RESOLVED, that the AFT work with the AFL-CIO to investigate ways to support the victims of such wrongdoing in finding legal avenues of redress, including participation in individual and investor class actions where warranted, against the corporate officers and accounting firms that have violated the law, seeking recovery for losses caused by self-dealing, mismanagement, conflicts of interest and other potential illegal behavior; and

RESOLVED, that the AFT and the AFL-CIO work together to urge Congress and the executive branch to support legislation, such as "The Public Company Accounting Reform and Investor Protection Act of 2002" (S. 2673), which includes accounting and security to industry reforms that would prevent companies like Enron from "cooking the books" and protect individual investors, employees' 401(k) and Employee Stock Option Plans (ESOP) pension plans and defined-benefit pensions systems:

Such changes should include:

  • Prohibiting auditing companies from providing any non-audit services to their clients.
  • Radically reforming the grossly inadequate oversight procedures used in the accounting industry, including expanding the federal regulatory role in establishing objective accounting procedures and increasing criminal and civil penalties for violations.
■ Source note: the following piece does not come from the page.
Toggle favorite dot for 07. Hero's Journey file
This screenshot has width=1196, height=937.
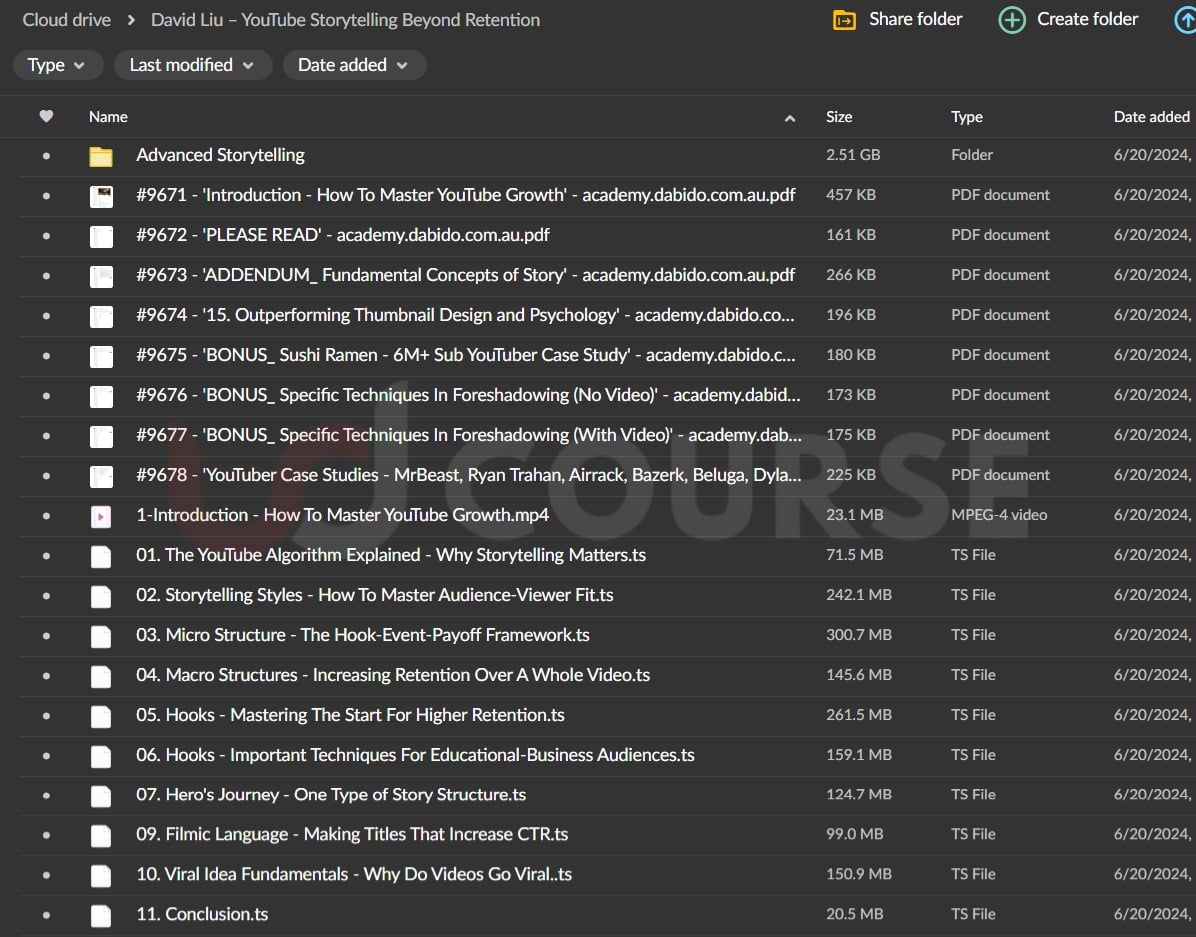(x=46, y=796)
  • Requiring that at least two-thirds of the board of directors of publicly held companies consist of individuals outside the corporation and adopting requirements similar to those of the California Public Employees Retirement System mandating disclosure of outside director links to other companies, establishing standards to assure that independent directors are truly "independent" and requiring corporate boards to establish an auditing committee solely composed of independent directors charged with reviewing audits and hiring and firing auditors free from management participation.
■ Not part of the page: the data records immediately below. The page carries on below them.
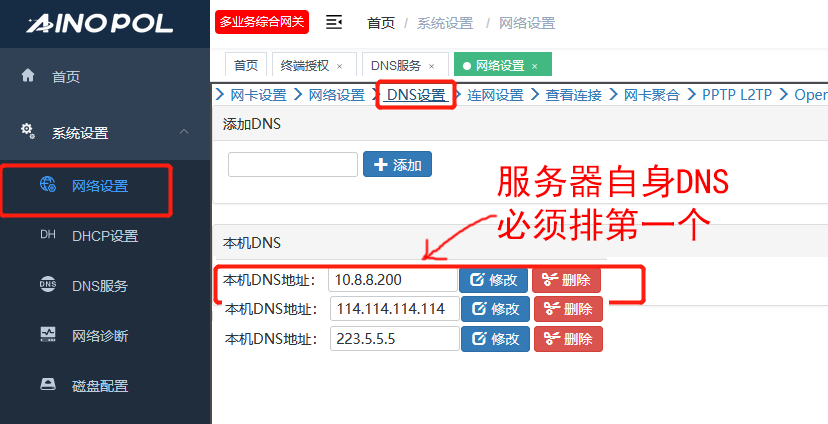Screen dimensions: 828x424
Task: Open the 网卡聚合 sub-tab
Action: (651, 95)
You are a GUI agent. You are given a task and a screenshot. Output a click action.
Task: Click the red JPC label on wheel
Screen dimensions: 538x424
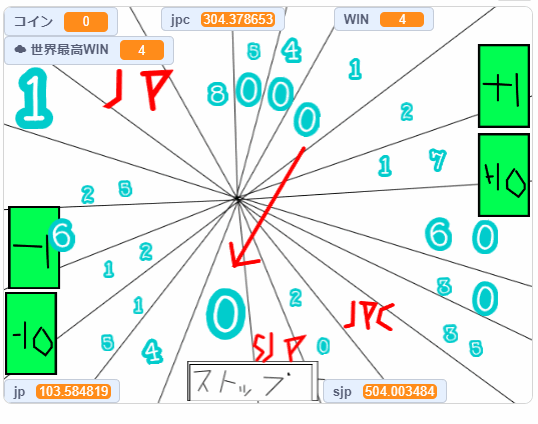(x=369, y=316)
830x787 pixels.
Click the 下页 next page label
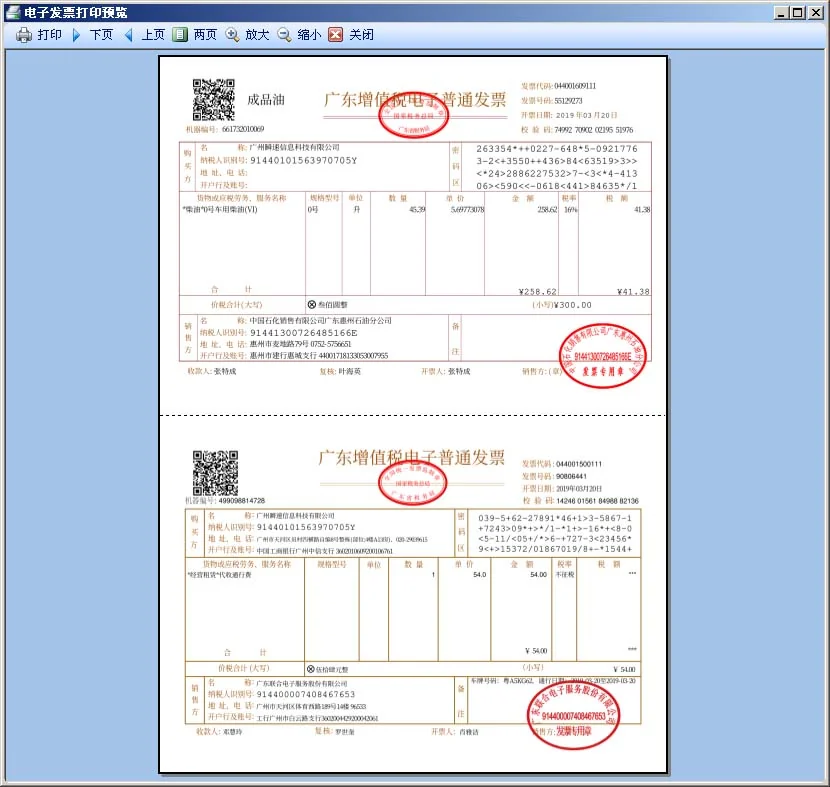pos(101,35)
  • Strengthening the Security and Exchange Commission's ability to enforce the laws by providing the legal authority and necessary personnel to effectively regulate corporate behavior.
  • Prohibiting the use of financial instruments that convert corporate debt into equity and denying tax deductions for such instruments.
  • Developing rules on the use of stock options to remove incentives for short-term stock manipulation benefiting corporate executives rather than using them as a tool for long-term growth benefiting investors and requiring that stock options be deducted from a corporation's earnings.
  • Granting employees in 401(k) plans and ESOPs the right to sell stock provided by the employer in its own company one year after receiving it and the right to sell any stock purchased with their own money without a waiting period.
  • Reforming the rules surrounding "blackouts," the time when sales of company stock in defined-contribution pension plans are prohibited, requiring employees be notified 30 days before a blackout is imposed and that such blackouts last no longer than 10 days and apply to managers as well as employees.
  • Requiring that advice from truly independent investment advisors "not those chosen by the corporation" on the importance of investment diversity be available to all beneficiaries; mandating that plan administrators inform employees each year about the content of their pension plan, whether it exceeds a prudent investment limit in any one stock and any failure to comply with prudent investment standards; requiring that employees acknowledge in writing that they have been so informed; and facilitating such truly independent counseling by treating it as a pre-tax expense.
  • Finally, amending the "Private Securities Litigation Act" (PL 104-67) to allow class-action suits against accounting firms and companies that fail to provide clear and factual information in their audits.